PROMPT » Copy each line below exactly.

SOURCE RECORDS »

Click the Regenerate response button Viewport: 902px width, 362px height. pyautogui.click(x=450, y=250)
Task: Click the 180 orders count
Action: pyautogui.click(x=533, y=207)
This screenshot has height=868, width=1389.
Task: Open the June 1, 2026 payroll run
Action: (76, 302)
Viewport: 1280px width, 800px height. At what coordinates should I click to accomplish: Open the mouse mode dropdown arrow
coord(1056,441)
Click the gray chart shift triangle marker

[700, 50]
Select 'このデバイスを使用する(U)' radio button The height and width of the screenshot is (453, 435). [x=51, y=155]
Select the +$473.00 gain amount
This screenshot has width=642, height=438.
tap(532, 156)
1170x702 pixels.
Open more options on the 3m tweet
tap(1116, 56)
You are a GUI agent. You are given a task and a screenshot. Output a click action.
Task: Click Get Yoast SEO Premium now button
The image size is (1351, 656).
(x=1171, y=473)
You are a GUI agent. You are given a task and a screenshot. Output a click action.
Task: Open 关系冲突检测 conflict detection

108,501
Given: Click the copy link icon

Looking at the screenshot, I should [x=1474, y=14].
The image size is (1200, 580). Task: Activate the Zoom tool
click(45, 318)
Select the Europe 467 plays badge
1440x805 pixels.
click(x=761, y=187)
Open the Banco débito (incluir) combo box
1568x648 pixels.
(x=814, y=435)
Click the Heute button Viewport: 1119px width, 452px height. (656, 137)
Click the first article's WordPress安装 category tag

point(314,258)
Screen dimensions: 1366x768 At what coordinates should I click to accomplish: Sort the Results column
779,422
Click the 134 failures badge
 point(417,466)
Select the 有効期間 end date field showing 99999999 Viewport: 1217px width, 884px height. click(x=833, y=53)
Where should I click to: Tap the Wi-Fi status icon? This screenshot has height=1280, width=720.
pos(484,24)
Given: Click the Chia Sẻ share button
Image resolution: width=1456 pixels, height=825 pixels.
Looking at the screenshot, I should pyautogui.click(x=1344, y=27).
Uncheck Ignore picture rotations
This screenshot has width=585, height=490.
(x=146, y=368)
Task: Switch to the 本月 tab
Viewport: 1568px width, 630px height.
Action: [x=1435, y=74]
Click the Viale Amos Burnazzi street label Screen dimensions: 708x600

PROBLEM SOLUTION »
Click the Regenerate response button Viewport: 902px width, 362px height. pyautogui.click(x=450, y=250)
Task: Click the 180 orders count
Action: pyautogui.click(x=533, y=207)
This screenshot has height=868, width=1389.
Task: Open the June 1, 2026 payroll run
Action: (76, 302)
Viewport: 1280px width, 800px height. At what coordinates should I click to accomplish: Open the mouse mode dropdown arrow
coord(1056,441)
Click the gray chart shift triangle marker

[700, 50]
Select 'このデバイスを使用する(U)' radio button The height and width of the screenshot is (453, 435). [x=51, y=155]
Select the +$473.00 gain amount
This screenshot has width=642, height=438.
tap(532, 156)
1170x702 pixels.
Open more options on the 3m tweet
tap(1116, 56)
You are a GUI agent. You are given a task and a screenshot. Output a click action.
Task: Click Get Yoast SEO Premium now button
The image size is (1351, 656).
(x=1171, y=473)
You are a GUI agent. You are given a task and a screenshot. Output a click action.
Task: Open 关系冲突检测 conflict detection

108,501
Given: Click the copy link icon

Looking at the screenshot, I should [x=1474, y=14].
The image size is (1200, 580). Task: Activate the Zoom tool
click(45, 318)
Select the Europe 467 plays badge
1440x805 pixels.
click(x=761, y=187)
Open the Banco débito (incluir) combo box
1568x648 pixels.
(x=814, y=435)
Click the Heute button Viewport: 1119px width, 452px height. (656, 137)
Click the first article's WordPress安装 category tag

point(314,258)
Screen dimensions: 1366x768 At what coordinates should I click to accomplish: Sort the Results column
779,422
Click the 134 failures badge
 point(417,466)
Select the 有効期間 end date field showing 99999999 Viewport: 1217px width, 884px height. click(x=833, y=53)
Where should I click to: Tap the Wi-Fi status icon? This screenshot has height=1280, width=720.
pos(484,24)
Given: Click the Chia Sẻ share button
Image resolution: width=1456 pixels, height=825 pixels.
Looking at the screenshot, I should pyautogui.click(x=1344, y=27).
Uncheck Ignore picture rotations
This screenshot has width=585, height=490.
(x=146, y=368)
Task: Switch to the 本月 tab
Viewport: 1568px width, 630px height.
Action: [x=1435, y=74]
Click the Viale Amos Burnazzi street label Screen dimensions: 708x600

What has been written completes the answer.